Introduction

Now let me preface this post with after looking at this I am not convince this is ever a good idea. Having an exception which knows how to serialize something which is injected into the constructor of the exception is not a good idea.

Why am I doing this?

Well I was contacted on Twitter after my injection of JsonSerializerOptions post and the question was this.

I just saw your post about JsonOptionsInjection DI and it was exactly what I needed, but now I have do inject this json DI into a custom Exception Class, > but I’m having some problemas with base class. Any ideas?

So even though I think this is a bad idea I thought “but if it wasn’t, how could you do it?” and this is the beginning of the rabbit hole I went down.

Exception Definition

Let’s start off by defining the exception. This will need to derive from Exception and take the dependency on JsonSerializerOptions as defined in the original question. I’ve added in a couple of items to make it “look more real”.

public class MyExceptionWhichNeedsDependency : Exception
{
    private readonly string _jsonObject;
    private readonly JsonSerializerOptions _jsonSerializerOptions;

    public MyExceptionWhichNeedsDependency(string message,
        string jsonObject,
        Exception innerException,
        JsonSerializerOptions jsonSerializerOptions)
     : base(message)
    {
        _jsonObject = jsonObject;
        _jsonSerializerOptions = jsonSerializerOptions;
    }
}

Ok, so now we have an exception we can’t just create a new one and throw it.
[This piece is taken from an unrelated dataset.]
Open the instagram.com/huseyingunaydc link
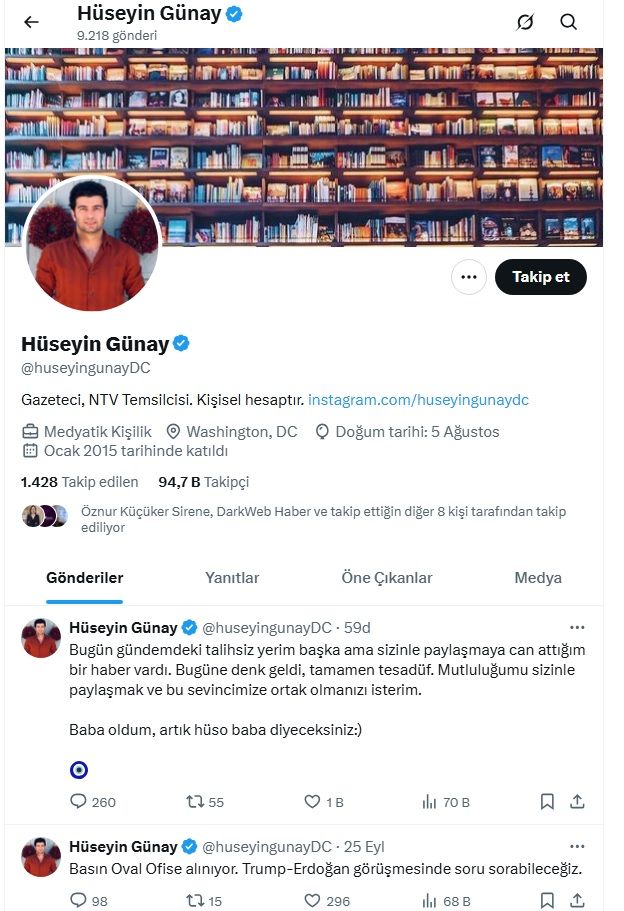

One option is for the service/class which is potentially going to throw this exception to have the JsonSerializerOptions injected into that services constructor just in case. This didn’t feel right. We’re glazing over the fact that none of this feels right at this time.

So how can we get around this?

Factory Pattern to the Rescue?

To create something which you don’t have potentially full control over or it has dependencies which you don’t have access to or understand you can use the Factory Pattern. The factory pattern essentially says that if you provide some items to construct the item you want I will work out the rest.

So we start off with an interface …

public interface IMyExceptionFactory
{
    MyExceptionWhichNeedsDependency Create(string message, string jsonObject, Exception innerException);
}

And then an implementation. I am using the new C# syntax for targeted new expressions to do this but you can create a new instance “traditionally”.

public class MyExceptionFactory : IMyExceptionFactory
{
    private readonly JsonSerializerOptions _jsonSerializerOptions;

    public MyExceptionFactory(JsonSerializerOptions jsonSerializerOptions)
    {
        _jsonSerializerOptions = jsonSerializerOptions;

    }

    public MyExceptionWhichNeedsDependency Create(string message, string jsonObject, Exception innerException) => new(message, jsonObject, innerException, _jsonSerializerOptions);
}

Now we have a factory and if we register this with the IoC container we can resolve this, it will have the options injected into it’s constructor and we can then use it.

Well that’s solved one point, but we now have another problem. How do we use the factory?

We’re now down the rabbit hole so let’s see how it goes.

Throwing the Exception

To use the factory we now need to resolve this in the service which may or may not throw the exception. So we’ve not improved it at this point.

We do however need less parameters to create the required exception so that’s good (?).

try
{
    // do something which throws
}
catch (Exception e)
{
    var exception = sp.GetService<IMyExceptionFactory>()?.Create("message", "{ \"name\" : \"Adam\" }", e);
    throw exception;
}

Where sp is the IServiceProvider created when we register all the dependencies in IServiceCollection and build the service provider.

Again, we’re taking a dependency in the service which may throw the exception and we’re using the locator pattern which is seen in some circumstances as an anti pattern.

Conclusion

At the end of the day this was an interesting thought exercise but I would strongly recommend against doing anything like this. If you have data which needs serializing in the exception, then maybe make the exception generics based? If you want the data to be accessible when the exception is thrown pass in the jsonObject as above and then the consumer can worry about hydrating a POCO for the data. Either way this is not a good idea.